Papas Blick, wenn er sagt, dass er mich umbringt

Portrait of a woman Portrait of a woman
Quelle: Getty Images/Jonas Hafner
Suizidmöglichkeiten durchspielen, leicht bedudelt in die Sauna, die blauen Flecken der Mutter am Frühstückstisch. So sieht der Alltag einer seelisch zerschmetterten Siebzehnjährigen aus. Eine Erzählung über gewaltige Liebe.

Mama und Papa haben mich vor ein paar Wochen aus der Schule genommen. Das Mädchen hat den Geist aufgegeben, aber zum Psychologen hat mich niemand geschickt. Die wissen schon, warum. Mama sagt, wir dürfen keinem was erzählen, sonst verlieren sie ihre Zulassung als Anwälte, und dann wird nichts besser, im Gegenteil. Ich bin manchmal so wütend auf Papa, dass ich ihn mir tot vorstelle. Verreckt im Straßengraben oder so, erwischt von einem zugedröhnten Raser bei Nacht.

Oder ich denke: Verprügle mich noch einmal richtig und ich gehe mit den blauen Flecken zum Jugendamt. Dann heule ich und denke: Papa, ich liebe dich! Was stimmt, ich bin sein Kind. Vielleicht hab’ ich sogar mehr von ihm als von Mama. Das ganze Wollen, Leiden, Brennen. Mama wollte nie was außer Harmonie und Hübschsein.
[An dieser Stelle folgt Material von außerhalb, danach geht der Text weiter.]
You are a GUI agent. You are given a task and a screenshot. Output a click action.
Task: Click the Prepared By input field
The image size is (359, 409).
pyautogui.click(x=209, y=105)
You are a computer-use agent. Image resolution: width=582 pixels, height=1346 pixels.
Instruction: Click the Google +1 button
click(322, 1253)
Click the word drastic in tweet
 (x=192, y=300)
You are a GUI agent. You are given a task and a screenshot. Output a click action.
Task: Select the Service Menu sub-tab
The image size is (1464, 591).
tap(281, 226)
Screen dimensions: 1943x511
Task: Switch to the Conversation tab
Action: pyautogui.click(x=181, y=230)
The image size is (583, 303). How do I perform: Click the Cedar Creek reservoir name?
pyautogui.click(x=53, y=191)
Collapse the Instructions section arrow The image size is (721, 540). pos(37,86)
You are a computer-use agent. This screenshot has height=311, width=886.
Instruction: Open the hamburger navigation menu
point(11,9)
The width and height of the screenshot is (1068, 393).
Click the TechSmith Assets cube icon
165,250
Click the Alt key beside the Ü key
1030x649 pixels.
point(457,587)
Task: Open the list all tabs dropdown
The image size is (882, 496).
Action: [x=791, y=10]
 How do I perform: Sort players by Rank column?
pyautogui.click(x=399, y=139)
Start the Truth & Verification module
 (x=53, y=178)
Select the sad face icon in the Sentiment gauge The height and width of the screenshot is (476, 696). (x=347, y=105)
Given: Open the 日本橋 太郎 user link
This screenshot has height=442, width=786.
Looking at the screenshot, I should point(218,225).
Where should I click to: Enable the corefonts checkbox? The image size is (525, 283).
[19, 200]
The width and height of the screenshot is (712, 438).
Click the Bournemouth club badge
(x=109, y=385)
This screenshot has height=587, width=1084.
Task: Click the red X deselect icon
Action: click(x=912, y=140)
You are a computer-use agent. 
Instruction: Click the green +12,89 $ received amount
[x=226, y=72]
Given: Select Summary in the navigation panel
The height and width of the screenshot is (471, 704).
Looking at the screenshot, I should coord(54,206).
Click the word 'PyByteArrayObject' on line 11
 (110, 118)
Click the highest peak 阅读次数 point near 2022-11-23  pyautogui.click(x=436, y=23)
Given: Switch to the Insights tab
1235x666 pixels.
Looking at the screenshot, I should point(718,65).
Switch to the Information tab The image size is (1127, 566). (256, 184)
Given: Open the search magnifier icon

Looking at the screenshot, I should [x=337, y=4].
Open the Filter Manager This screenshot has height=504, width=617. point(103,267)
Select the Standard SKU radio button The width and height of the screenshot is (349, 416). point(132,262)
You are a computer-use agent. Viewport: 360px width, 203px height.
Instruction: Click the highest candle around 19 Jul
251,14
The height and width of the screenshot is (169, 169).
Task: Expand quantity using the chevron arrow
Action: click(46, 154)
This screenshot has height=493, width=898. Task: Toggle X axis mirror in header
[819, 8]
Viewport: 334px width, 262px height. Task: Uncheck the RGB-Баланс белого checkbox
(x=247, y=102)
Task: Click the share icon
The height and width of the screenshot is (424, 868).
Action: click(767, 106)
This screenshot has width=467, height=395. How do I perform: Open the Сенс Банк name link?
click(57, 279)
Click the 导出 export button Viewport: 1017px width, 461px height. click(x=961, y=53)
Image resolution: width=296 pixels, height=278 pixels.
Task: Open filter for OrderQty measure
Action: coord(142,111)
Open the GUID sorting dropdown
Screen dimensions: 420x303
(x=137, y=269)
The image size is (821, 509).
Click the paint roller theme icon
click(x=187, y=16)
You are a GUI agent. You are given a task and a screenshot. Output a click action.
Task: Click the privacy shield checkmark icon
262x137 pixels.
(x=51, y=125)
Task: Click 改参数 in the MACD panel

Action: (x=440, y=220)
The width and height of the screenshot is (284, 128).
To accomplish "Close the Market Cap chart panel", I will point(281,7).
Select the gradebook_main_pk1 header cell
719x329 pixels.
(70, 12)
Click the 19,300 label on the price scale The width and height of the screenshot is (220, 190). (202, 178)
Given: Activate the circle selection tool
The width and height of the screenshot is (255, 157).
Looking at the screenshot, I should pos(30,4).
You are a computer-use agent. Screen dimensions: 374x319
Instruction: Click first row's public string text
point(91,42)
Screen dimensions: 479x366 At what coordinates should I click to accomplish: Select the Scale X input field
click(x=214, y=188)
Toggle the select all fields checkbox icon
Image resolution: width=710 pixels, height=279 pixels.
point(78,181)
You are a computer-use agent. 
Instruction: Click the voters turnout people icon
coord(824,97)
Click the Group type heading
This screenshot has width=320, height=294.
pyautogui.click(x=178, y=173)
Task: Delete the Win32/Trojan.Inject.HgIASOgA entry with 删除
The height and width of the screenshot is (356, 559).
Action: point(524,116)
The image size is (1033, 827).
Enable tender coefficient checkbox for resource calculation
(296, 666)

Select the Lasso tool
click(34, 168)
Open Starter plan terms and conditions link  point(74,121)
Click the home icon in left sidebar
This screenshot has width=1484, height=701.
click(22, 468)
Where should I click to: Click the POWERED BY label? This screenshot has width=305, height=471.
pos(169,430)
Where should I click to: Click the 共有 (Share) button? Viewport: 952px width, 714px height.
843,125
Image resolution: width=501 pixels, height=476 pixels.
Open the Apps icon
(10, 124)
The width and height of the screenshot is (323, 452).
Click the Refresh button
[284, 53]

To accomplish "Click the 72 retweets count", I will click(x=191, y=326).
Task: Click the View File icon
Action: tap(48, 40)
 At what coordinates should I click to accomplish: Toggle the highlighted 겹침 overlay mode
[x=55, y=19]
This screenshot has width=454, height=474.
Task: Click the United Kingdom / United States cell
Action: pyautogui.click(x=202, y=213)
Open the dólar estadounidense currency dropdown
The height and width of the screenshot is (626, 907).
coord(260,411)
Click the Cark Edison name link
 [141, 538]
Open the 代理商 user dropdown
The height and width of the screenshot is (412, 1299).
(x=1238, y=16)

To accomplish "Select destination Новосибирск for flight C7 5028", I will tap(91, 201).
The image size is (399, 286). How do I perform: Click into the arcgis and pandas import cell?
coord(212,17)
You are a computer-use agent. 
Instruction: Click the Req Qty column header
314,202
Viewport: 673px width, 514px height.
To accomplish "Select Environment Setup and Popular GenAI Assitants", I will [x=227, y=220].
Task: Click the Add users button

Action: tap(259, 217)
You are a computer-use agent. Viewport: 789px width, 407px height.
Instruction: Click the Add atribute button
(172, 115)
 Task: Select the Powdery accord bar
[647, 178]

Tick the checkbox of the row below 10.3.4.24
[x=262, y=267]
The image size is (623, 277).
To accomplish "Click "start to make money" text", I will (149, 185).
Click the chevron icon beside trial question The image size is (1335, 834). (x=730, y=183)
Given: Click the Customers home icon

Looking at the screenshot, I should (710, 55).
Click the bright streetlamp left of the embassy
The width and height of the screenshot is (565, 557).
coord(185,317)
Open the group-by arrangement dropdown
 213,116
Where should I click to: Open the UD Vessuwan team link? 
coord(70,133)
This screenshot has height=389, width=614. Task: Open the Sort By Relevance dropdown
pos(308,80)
Zu mir wurde Papa auch erst fies, als ich ihn im Kopfrechnen geschlagen habe. Trotzdem schaffe ich es nicht, meine Eltern zu verraten. Und ich lebe, ehrlich gesagt, schon auch lieber in einem Haus mit Garten als in einer Sozialunterkunft für Jugendliche aus gestörten Verhältnissen.